WWBN AVideo, an open-source video platform, contains a vulnerability identified as CVE-2026-33354 affecting versions up to and including 26.0. The issue arises in the POST /objects/aVideoEncoder.json.php endpoint, which handles chunked video uploads via a chunkFile parameter. This parameter is intended to reference staged upload chunks but is insufficiently validated. The validation function isValidURLOrPath() permits file paths located in broad server directories such as /var/www/, the application root, cache, tmp, and videos directories, only disallowing files with a .php extension. An authenticated user uploading or editing their own video can exploit this to specify arbitrary local file paths, enabling an arbitrary local file read. The endpoint copies the attacker-specified local file into the public video storage directory, making it accessible for download over HTTP. This results in unauthorized disclosure of potentially sensitive server files. The vulnerability does not allow file modification or deletion, but the confidentiality impact is high. The vulnerability requires the attacker to have valid uploader credentials but does not require additional user interaction. A patch addressing this issue has been committed (commit 59bbd601a3f65a5b18c1d9e4eb11471c0a59214f). The CVSS v3.1 score is 7.6, reflecting high severity with network attack vector, low attack complexity, privileges required, no user interaction, and high confidentiality impact with limited integrity and availability impact.

This vulnerability poses a significant confidentiality risk to organizations using WWBN AVideo versions up to 26.0. Attackers with authenticated uploader access can read arbitrary files on the server, potentially exposing sensitive configuration files, credentials, private videos, or other critical data stored within the accessible directories. The ability to download these files over HTTP increases the risk of data leakage to unauthorized parties. While the vulnerability does not allow direct code execution or system compromise, the exposure of sensitive files could facilitate further attacks, including privilege escalation or lateral movement within the network. Organizations hosting sensitive or proprietary video content or operating in regulated industries face heightened risk of compliance violations and reputational damage. The requirement for authentication limits the attack surface but does not eliminate risk, especially in environments with weak access controls or compromised uploader accounts. The vulnerability's ease of exploitation and broad directory access make it a critical concern for affected deployments.

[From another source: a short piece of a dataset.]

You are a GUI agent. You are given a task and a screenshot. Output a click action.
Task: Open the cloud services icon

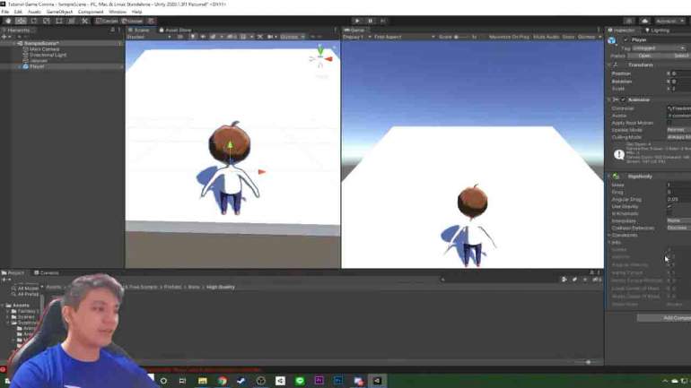coord(639,21)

Organizations should immediately upgrade WWBN AVideo to a version that includes the patch for CVE-2026-33354 or apply the patch from commit 59bbd601a3f65a5b18c1d9e4eb11471c0a59214f if available. Until patched, restrict uploader privileges to trusted users only and monitor upload activity for suspicious file path usage. Implement strict access controls and auditing on the server directories accessible by the application to limit exposure. Consider deploying web application firewalls (WAF) with custom rules to detect and block anomalous chunkFile parameter values referencing unexpected paths. Review and harden authentication mechanisms to prevent unauthorized uploader account compromise. Additionally, segregate sensitive files and directories outside the web root or restrict read permissions to minimize the impact of arbitrary file reads. Regularly scan logs for unusual download patterns from the public video storage path. Finally, educate administrators and users about the risks and ensure timely patch management processes are in place.